In other regions of the country, the implementation of the regime’s ELCAC program has entailed the ransacking of the offices and homes of unarmed activists in police and military search and seizure operations, the planting of evidence in the form of firearms and ammunition during these “searches”, the mass arrest and detention of the said activists, extra-judicial killing, and even massacre. We experienced these, too, in the Cordillera region under previous regimes because the police and the military have always tended toward abuse. Under ELCAC, they have gained the forced cooperation or willing collaboration of local government officials. The Anti-Terrorism Act provides them and the local government officials with justifications and loopholes for continuing and expanding their abusive practices.
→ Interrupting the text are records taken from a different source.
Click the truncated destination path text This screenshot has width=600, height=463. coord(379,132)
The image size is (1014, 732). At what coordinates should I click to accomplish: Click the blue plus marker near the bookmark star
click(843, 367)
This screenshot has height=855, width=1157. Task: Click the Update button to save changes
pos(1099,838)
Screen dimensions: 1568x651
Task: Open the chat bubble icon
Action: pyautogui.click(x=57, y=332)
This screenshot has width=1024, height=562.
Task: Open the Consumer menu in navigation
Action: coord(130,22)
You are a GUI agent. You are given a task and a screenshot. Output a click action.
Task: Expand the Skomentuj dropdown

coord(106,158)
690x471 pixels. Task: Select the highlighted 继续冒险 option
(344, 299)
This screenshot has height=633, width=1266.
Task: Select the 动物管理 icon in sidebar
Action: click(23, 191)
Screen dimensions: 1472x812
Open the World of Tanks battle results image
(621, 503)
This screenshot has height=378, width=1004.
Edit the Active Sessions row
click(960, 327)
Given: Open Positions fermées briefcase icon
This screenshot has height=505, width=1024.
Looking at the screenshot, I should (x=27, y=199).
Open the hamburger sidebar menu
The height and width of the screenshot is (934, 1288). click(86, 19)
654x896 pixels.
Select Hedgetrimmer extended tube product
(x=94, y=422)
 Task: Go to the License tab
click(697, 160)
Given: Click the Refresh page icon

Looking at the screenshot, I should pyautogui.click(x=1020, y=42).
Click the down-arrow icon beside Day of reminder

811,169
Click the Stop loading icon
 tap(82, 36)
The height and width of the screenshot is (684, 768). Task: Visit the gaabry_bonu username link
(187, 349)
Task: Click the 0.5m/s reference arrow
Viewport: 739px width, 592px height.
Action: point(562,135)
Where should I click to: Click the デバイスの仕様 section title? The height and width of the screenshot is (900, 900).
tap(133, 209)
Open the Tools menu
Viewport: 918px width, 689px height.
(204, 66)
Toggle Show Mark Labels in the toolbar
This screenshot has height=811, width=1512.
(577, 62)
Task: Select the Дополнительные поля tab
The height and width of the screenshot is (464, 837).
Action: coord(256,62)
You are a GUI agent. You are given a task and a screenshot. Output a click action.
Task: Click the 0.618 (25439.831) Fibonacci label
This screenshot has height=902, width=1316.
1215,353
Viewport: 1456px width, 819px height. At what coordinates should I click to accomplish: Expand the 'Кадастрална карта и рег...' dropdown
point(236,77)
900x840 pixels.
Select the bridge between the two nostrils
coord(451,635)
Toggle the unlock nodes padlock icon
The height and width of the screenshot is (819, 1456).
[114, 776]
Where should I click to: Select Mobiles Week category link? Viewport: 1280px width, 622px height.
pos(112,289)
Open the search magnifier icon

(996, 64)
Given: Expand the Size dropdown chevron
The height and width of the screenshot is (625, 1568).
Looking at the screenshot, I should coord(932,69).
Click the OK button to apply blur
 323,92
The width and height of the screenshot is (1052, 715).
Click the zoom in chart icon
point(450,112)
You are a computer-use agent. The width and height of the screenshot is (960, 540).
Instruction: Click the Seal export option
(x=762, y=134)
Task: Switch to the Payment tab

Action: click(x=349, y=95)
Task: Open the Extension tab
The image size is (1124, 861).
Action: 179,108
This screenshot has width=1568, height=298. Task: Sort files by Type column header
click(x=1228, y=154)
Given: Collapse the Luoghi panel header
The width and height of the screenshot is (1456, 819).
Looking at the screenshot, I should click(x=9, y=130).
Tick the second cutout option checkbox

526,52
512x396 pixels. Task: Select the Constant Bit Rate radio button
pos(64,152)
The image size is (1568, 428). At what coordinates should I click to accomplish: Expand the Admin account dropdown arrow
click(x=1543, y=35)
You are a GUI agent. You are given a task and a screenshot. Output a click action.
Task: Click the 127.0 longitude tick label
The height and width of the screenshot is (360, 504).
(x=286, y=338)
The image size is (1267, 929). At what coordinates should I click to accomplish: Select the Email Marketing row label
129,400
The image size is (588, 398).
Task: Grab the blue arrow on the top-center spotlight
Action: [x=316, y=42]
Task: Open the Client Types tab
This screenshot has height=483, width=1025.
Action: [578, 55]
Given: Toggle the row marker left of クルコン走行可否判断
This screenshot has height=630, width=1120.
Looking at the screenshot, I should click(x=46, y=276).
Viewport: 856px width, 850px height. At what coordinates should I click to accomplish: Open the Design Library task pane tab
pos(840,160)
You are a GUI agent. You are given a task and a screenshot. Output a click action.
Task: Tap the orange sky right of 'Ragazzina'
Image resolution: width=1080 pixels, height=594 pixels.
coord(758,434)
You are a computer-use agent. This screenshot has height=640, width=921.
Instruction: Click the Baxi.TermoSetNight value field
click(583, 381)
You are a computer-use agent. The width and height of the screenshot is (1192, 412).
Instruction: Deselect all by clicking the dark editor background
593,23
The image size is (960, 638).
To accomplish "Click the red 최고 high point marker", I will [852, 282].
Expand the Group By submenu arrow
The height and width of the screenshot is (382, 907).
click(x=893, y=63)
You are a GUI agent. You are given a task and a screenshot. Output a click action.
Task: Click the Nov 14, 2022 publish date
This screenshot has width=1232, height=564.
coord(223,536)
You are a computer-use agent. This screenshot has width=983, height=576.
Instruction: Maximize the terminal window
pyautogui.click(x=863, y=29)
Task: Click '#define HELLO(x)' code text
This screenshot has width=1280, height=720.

Since the time of the Macapagal-Arroyo regime, regions occupied by indigenous peoples like ourselves have been the target of “IP-centric” counter-insurgency campaigns. There are two reasons for this: one, IP ancestral domains are resource-rich but have remained largely inaccessible to extractive industries because we IPs have been fairly successful in our struggles to retain control of our territories; two, mountainous and still largely forested, IP domains can serve as ideal bases for insurgent guerrillas. We, indigenous peoples, have been suffering the consequences of these campaigns. And we are especially anxious now that the Duterte regime is pushing more aggressively forward with its Build, Build, Build program as a pump-priming measure for saving the national economy from the ravages of its mishandling of the Covid-19 pandemic. The program includes the construction of unnecessarily large and unquestionably destructive projects in the building of hydroelectric and irrigation dams within IP domains. We foresee that as program implementation intensifies, so will IP-centric counter-insurgency, now relabeled counter-terrorism, and that Build, Build, Build will be accompanied by the Duterte regime’s other favored course of action, Kill, Kill, Kill.

The United Nations High Commissioner for Human Rights Michele Bachelet has already taken note of “persistent impunity” and “stark” human rights violations under the Duterte regime. With the passage of the Anti-Terrorism Act of 2020, how can we not expect the situation to worsen?

We call on all Filipinos to join us in fighting the tyranny of the Duterte regime. Junk the Anti-Terrorism Act of 2020!